4.4 Complete task similarity matrix

The complete task similarity matrix is simply (in this case) the sum of all level-associated task similarity matrices in this case.

As we will discuss here, you can relax certain constraints to make the model more or less complex if necessary.

5 Why break down the task similarity matrix?

Why did we decompose the task similarity matrix into three sub-matrices instead of directly learning a full task similarity matrix with specific similarities for each pair of replicates?

This could have been done, but it wouldn’t have captured our assumptions about how replicates relate to one another. The model would have been less interpretable and much more complex to learn, especially with a large number of replicates and conditions.

In GPMelt, we construct a model that captures a wealth of information about replicate similarity and the presence of possible outliers while only estimating a limited number of output-scales: one for the first level, one for the second level, and at most one per replicate for the bottom level.
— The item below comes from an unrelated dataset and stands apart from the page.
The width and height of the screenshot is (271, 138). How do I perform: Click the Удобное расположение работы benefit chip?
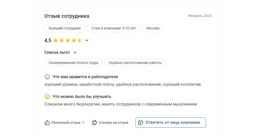point(135,63)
This is far fewer than estimating an output-scale for every pair of replicates.

From a theoretical perspective, decomposing the task similarity matrix creates a clear link between the hierarchical model (the mathematical model) and the multi-task learning approach (the model implementation).

Finally, this approach makes it easier to extend the GPMelt model to more complex settings. Once the principle of task similarity matrix decomposition is understood, you can adapt this model to any experimental protocol, even in much more complicated scenarios!

References

Bonilla, Edwin V, Kian Chai, and Christopher Williams. 2007. “Multi-Task Gaussian Process Prediction.” Advances in Neural Information Processing Systems 20.